Re: [PATCH v3] mm, hotplug: move init_currently_empty_zone() under zone_span_lock protection

David Hildenbrand <david@xxxxxxxxxx> · Mon, 3 Dec 2018 11:09:52 +0100

On 01.12.18 01:27, Wei Yang wrote:
> On Fri, Nov 30, 2018 at 10:30:22AM +0100, David Hildenbrand wrote:
>> On 30.11.18 07:58, Wei Yang wrote:
>>> During online_pages phase, pgdat->nr_zones will be updated in case this
>>> zone is empty.
>>>
>>> Currently the online_pages phase is protected by the global lock
>>> mem_hotplug_begin(), which ensures there is no contention during the
>>> update of nr_zones. But this global lock introduces scalability issues.
>>>
>>> The patch moves init_currently_empty_zone under both zone_span_writelock
>>> and pgdat_resize_lock because both the pgdat state is changed (nr_zones)
>>> and the zone's start_pfn. Also this patch changes the documentation
>>> of node_size_lock to include the protectioin of nr_zones.
>>
>> s/protectioin/protection/
>>
>>>
>>> Signed-off-by: Wei Yang <richard.weiyang@xxxxxxxxx>
>>> Acked-by: Michal Hocko <mhocko@xxxxxxxx>
>>> Reviewed-by: Oscar Salvador <osalvador@xxxxxxx>
>>> CC: David Hildenbrand <david@xxxxxxxxxx>
>>>
>>> ---
>>> David, I may not catch you exact comment on the code or changelog. If I
>>> missed, just let me know.
>>
>> I guess I would have rewritten it to something like the following
>>
>> "
>> Currently the online_pages phase is protected by two global locks
>> (device_device_hotplug_lock and mem_hotplug_lock). Especial the latter
>> can result in scalability issues, as it will slow down code relying on
>> get_online_mems(). Let's prepare code for not having to rely on
>> get_online_mems() but instead some more fine grained locks.
> 
> I am not sure why we specify get_online_mems() here. mem_hotplug_lock is
> grabed in many places besides this one. In my mind, each place introduce
> scalability issue, not only this one.

mem_hotplug_lock is grabbed in write only when
adding/removing/onlining/offlining memory and when adding/removing
device memory. The read locker are the critical part for now.

> 
> Or you want to say, the mem_hotplug_lock will introduce scalability
> issue in two place:
> 
>   * hotplug process itself
>   * slab allocation process
> 
> The second one is more critical. And this is what we try to address?

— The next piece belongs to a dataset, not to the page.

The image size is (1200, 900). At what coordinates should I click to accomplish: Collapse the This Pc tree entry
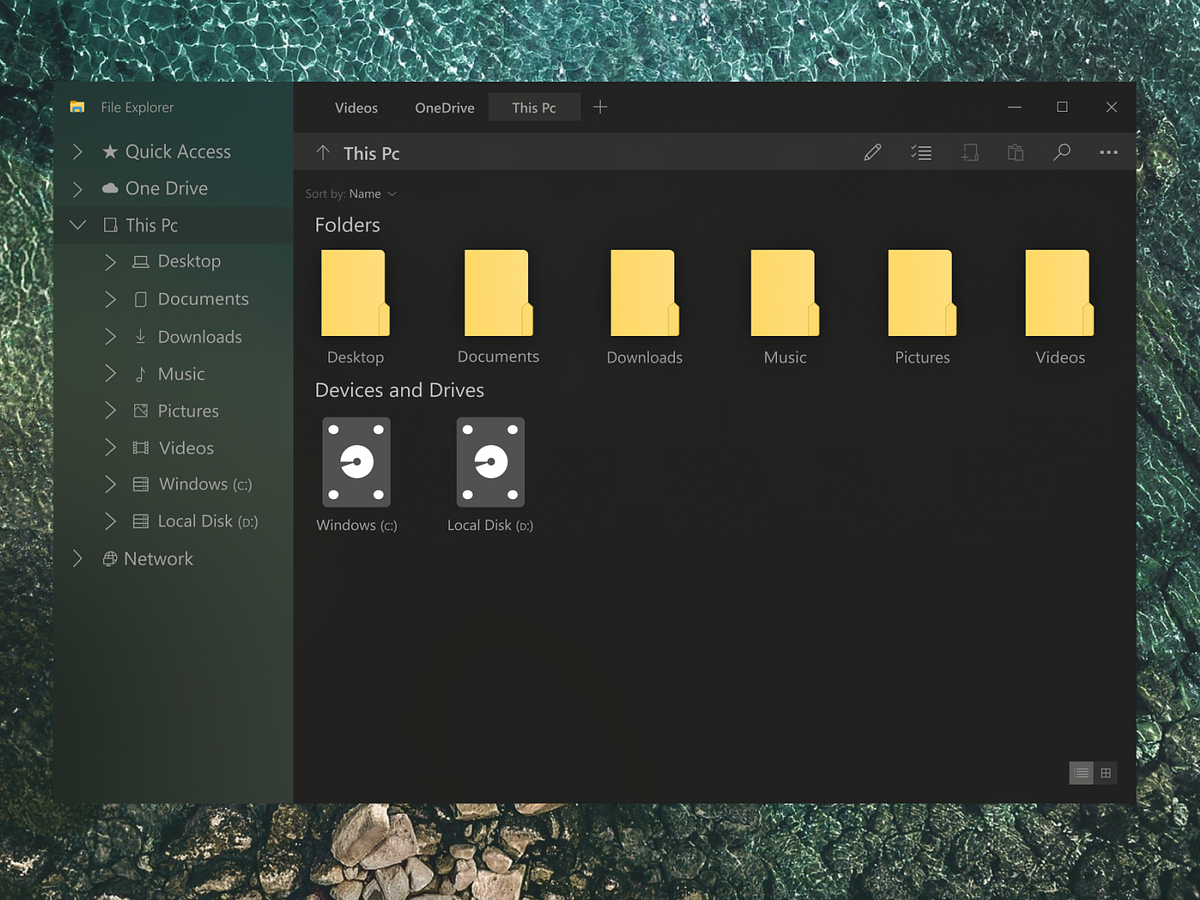click(x=78, y=224)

Indeed, especially as the first usually (except device memory) also uses
the device_hotplug_lock, I only consider the second one critical.

Feel free to change this description to whatever you like.
As I already stated scalability of adding/removing/onlining/offlining is
not really an issue as of now (prove me wrong :) ). So I would not care
about including such information in this patch.

-- 

Thanks,

David / dhildenb